◆ What is required ◆
Condense the paragraph beginning "Her divorced mother took her" in the article below on Kamala Harris's youth in Montreal into one shorter sentence, keeping its main facts.

◆ Text passage ◆
*-*-*

Canada remembers Harris as a homesick student who loved to dance

Canada remembers Harris as a homesick student who loved to dance

MONTREAL- US Vice President Kamala Harris spent her youth in Montreal and often longed for her Californian hometown. However, former Canadian classmates remember the American presidential candidate as an outgoing student with a big smile who loved dancing.

It was 1976, at the age of 12, when the Democratic candidate for the 2024 US presidential election discovered the harsh, cold winters of Canada’s second largest city.

Her divorced mother took her and her sister Maya away from their Californian hometown of Oakland to take a job as a cancer researcher at the Jewish General Hospital in Montreal.

“The thought of leaving sunny California in February, in the middle of the school year, and moving to a French-speaking, foreign city covered in twelve feet of snow was, to say the least, unsettling,” Ms. Harris said in her 2019 memoir.

*-*-*

◆ Material provided ◆

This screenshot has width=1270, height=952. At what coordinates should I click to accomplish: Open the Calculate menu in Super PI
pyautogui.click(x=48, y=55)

*-*-*

◆ The completed task ◆
Harris's divorced mother moved her and her sister Maya from Oakland to Montreal for a cancer research job at the Jewish General Hospital.